ディスプレイの代わりとばかりにスマホにも手が伸びてしまうが、こちらも面白いわけがない。楽しそうな若者たちや優雅なセレブたちの姿をSNSで見ていると、なんで一枚の紙を記入していないだけでこんなに苦悩しなければならないんだ、俺と彼ら彼女らとの間に何の違いがあるというんだ、という怒りの気持ちが湧いてくる。
頭の中に考えたくもないことがこびりついているのに、ちっとも振り払えやしないという面白くもなんともない時間。あの書類を見つけた瞬間から、俺はそんな時間を過ごすことを余儀なくされている。
酒じゃあそれは紛れない。ネットコンテンツの類も気晴らしにならない。チーズたらを束でつかんで一気に口内に放り込むが、どうやら満腹感も太刀打ちできそうにない。ただただジリジリと、やがて来る『明日』におびえるだけ。
もう11時を回った。あと1時間で日付が変わる。
チーズたらの塩気で乾いたのどをビールで潤し、空き缶の林がまた広がる。だが、何をしようが時間は止まらない。『今』は刻々と進み続け、やがて0時を指して『明日』となり、日が昇って出社時間となり、上司と顔を合わせる瞬間がやってくるのだろう。

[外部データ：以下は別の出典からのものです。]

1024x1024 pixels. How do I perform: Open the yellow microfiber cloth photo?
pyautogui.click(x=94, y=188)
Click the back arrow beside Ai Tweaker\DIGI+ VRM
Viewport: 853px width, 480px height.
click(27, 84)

「いっそのこと、『明日』と『今』の間に挟まれて、死ねないもんかな」
思わずそうつぶやいた俺の脳内に、『明日』という巨大な壁が目の前に立ちふさがる。通路の行き止まりのようにどこにも逃げ道がない中で、背後からゆっくりと『今』という名の別の壁が背中を押してくる。
その『明日』と『今』という壁がゆっくりと接するとき、『明日』を望まない、『明日』に行きたくない俺だけが壁の向こうへと行けずに押しつぶされる。手足がつぶれ、ろっ骨が砕け、頭部が圧迫され、とろりと脳髄があふれ出す。
明日、会社に行かなくていいのならそんな死に方もありかもしれない。そんなことを妄想しながら、悪酔いした頭と、膨れた腹と、相変わらず面白いとは思えないコンテンツたちに囲まれて、俺は日付が変わる5分前を迎えていた。